A Study of Recombinant Vaccinia Virus to Treat Malignant Melanoma

The purpose of this research study is to find out whether JX-594 (Pexa-Vec) is safe and effective for treating surgically unresectable malignant melanoma.

Cancer of the skin is the most common of all cancers, probably accounting for more than 50% of all cancers. Melanoma accounts for about 4% of skin cancer cases but causes a large majority of skin cancer deaths. The American Cancer Society estimates that about 62,190 new melanomas will be diagnosed in the United States during 2006. DTIC is the only chemotherapy drug approved by the FDA for the treatment of metastatic melanoma. The reported response rates are 5-20% without any evidence of prolonged survival in randomized clinical trials versus best supportive care. The median overall survival for melanoma patients treated with DTIC alone is approximately 8 months; PFS and TTP following treatment with DTIC is approximately 7 weeks, and the objective response rate for DTIC alone (CR+PR) is less than 10% (Millward, 2004). Other chemotherapy agents including cisplatin and carboplatin, BCNU, vindesine, paclitaxel, docetaxel, and vinorelbine have also been tested but none have improved upon the very modest activity of DTIC. Melanoma may be the optimal target for JX-594 immunotherapy because of the relatively high rate of accessible disease for injection, the positive response of melanoma seen with IL-2 immunotherapy, and the lack of effective, tolerable therapy for patient with metastatic melanoma. Furthermore, it is speculated that JX-594 replication targets the EGFR pathway, which is highly expressed in melanocytes. Results from an initial Phase I/II study suggest that intratumoral injection of JX-594 is safe and effective in treating both injected and distant disease in patients with surgically incurable metastatic melanoma.
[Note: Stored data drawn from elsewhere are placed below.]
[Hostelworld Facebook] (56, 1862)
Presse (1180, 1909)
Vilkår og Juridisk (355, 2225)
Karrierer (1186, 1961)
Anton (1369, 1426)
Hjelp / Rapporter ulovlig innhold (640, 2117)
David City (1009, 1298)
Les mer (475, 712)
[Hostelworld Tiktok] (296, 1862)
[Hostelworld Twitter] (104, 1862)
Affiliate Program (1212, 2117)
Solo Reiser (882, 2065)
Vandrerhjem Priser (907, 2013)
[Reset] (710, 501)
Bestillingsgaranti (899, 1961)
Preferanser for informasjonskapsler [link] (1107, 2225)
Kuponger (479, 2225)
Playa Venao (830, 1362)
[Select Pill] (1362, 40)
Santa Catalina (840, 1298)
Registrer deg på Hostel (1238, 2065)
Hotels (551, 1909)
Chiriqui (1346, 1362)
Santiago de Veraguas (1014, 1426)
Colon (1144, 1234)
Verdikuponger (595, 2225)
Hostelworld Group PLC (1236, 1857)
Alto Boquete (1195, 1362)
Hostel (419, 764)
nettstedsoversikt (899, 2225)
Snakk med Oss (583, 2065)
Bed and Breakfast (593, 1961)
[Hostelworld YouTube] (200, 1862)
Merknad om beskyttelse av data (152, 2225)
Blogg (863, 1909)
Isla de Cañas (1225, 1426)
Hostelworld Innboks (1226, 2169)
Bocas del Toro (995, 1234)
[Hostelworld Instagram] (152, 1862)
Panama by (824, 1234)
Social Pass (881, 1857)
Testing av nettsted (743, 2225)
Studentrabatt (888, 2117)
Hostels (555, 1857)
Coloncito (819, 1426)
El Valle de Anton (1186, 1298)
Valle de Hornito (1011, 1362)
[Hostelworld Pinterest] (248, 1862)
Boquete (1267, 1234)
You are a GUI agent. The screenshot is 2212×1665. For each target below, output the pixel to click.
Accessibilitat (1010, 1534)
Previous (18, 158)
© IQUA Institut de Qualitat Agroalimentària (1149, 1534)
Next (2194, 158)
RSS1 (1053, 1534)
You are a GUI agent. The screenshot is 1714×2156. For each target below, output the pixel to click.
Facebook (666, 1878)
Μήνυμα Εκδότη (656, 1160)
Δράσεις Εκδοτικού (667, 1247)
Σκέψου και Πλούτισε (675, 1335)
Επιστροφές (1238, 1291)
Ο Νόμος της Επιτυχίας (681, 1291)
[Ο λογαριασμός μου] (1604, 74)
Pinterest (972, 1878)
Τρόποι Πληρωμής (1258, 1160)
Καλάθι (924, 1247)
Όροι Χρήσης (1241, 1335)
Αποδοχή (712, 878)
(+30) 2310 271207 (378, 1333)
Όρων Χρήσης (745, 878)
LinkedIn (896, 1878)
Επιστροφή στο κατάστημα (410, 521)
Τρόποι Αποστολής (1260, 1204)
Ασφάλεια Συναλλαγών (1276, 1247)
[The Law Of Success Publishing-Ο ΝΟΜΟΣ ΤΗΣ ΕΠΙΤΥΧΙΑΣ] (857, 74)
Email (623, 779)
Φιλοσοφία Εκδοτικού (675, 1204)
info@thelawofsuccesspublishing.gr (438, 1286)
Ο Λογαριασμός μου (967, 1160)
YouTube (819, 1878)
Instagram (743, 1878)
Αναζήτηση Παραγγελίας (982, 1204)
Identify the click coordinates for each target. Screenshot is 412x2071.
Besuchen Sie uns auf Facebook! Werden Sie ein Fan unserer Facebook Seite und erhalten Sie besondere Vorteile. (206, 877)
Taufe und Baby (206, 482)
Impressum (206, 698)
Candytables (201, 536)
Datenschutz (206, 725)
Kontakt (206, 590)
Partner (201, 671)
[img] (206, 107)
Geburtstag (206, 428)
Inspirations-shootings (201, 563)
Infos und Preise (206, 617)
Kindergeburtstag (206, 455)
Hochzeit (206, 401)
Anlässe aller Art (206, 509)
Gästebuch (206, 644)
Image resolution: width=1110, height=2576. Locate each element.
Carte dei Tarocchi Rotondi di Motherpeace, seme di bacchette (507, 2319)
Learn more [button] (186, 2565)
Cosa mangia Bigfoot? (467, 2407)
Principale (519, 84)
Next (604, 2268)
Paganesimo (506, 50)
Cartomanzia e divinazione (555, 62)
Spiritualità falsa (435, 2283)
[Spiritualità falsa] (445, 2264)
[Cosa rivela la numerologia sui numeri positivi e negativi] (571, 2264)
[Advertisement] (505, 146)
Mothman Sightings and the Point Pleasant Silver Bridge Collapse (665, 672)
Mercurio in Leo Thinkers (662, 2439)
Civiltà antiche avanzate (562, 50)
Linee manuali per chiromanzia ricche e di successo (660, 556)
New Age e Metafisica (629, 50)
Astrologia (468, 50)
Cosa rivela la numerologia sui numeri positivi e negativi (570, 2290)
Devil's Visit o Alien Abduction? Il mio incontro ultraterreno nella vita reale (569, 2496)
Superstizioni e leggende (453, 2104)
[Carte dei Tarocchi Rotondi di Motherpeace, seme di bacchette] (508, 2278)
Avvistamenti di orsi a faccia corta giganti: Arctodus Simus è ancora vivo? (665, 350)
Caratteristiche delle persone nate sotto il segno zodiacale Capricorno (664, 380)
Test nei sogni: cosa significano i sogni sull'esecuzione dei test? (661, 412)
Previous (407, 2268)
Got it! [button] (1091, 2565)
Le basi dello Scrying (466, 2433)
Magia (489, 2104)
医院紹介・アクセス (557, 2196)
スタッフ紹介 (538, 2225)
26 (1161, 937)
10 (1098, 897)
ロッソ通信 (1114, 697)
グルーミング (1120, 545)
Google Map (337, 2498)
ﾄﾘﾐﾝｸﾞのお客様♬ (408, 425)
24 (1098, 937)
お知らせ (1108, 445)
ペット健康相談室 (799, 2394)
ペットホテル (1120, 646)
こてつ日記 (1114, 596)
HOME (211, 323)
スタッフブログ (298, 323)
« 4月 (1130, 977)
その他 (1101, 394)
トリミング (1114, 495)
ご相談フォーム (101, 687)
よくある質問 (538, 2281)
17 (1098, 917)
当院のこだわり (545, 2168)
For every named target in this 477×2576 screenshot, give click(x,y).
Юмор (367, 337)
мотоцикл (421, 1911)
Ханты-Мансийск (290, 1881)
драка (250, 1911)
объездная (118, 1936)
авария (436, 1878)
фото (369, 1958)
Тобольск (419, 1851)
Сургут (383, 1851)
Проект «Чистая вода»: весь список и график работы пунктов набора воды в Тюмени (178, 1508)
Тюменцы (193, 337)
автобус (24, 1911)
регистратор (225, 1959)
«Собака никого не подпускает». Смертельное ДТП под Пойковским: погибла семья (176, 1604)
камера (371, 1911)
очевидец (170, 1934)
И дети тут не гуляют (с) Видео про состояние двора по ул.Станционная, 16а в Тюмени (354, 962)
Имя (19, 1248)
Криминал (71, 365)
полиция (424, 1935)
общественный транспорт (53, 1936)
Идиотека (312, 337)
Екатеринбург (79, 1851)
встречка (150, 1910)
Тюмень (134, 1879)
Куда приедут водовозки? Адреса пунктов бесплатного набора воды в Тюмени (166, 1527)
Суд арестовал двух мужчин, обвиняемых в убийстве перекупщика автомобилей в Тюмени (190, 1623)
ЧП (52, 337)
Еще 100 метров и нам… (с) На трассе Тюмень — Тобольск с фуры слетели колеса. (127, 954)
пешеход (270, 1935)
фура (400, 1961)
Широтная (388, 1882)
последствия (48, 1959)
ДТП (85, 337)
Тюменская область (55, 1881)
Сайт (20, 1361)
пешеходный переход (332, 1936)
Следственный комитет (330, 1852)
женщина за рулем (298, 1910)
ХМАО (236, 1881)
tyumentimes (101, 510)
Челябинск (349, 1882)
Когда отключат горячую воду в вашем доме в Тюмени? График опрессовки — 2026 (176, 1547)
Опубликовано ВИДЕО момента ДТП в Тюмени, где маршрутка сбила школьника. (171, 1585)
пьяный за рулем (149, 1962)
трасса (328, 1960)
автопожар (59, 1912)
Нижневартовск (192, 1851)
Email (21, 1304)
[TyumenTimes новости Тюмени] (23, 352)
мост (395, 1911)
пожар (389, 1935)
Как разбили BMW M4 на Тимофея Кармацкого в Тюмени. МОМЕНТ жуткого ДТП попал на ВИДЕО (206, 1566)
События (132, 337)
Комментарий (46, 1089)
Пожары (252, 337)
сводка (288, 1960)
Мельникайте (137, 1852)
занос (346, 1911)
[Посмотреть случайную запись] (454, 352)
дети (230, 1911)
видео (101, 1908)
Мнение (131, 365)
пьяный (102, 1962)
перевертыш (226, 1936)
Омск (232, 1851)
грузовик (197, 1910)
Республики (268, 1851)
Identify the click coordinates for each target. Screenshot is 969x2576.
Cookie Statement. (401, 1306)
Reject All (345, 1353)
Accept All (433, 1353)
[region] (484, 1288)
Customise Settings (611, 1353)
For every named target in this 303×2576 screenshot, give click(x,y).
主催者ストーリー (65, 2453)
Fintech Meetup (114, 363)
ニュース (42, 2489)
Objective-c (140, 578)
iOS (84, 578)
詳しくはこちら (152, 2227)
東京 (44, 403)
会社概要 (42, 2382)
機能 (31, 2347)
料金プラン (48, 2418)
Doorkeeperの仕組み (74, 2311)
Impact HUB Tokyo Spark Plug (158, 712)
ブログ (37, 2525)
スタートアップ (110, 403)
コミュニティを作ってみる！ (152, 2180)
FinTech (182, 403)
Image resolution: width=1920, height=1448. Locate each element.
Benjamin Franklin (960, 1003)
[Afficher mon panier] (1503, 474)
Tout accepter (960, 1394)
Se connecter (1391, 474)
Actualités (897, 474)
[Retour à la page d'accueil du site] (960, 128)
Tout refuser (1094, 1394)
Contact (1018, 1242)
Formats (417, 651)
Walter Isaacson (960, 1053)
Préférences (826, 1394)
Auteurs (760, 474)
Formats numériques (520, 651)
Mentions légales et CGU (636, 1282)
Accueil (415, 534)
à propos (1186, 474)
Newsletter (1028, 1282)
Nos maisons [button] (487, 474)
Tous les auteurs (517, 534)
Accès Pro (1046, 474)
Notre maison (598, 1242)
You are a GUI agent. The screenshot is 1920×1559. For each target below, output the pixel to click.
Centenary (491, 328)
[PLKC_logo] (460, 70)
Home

Response of both injected tumors (in 5 of 7 patients) and response of at least one non-injected tumor (in 4 of 7 patients) was demonstrated, including two patients who achieved a partial response (6 + months) and a complete response (4 + months) to JX-594 treatment. Particularly noteworthy is that efficacy and gene expression occurred despite pre-treatment vaccination (and, therefore, pre-existing anti-vaccinia immunity) in all patients.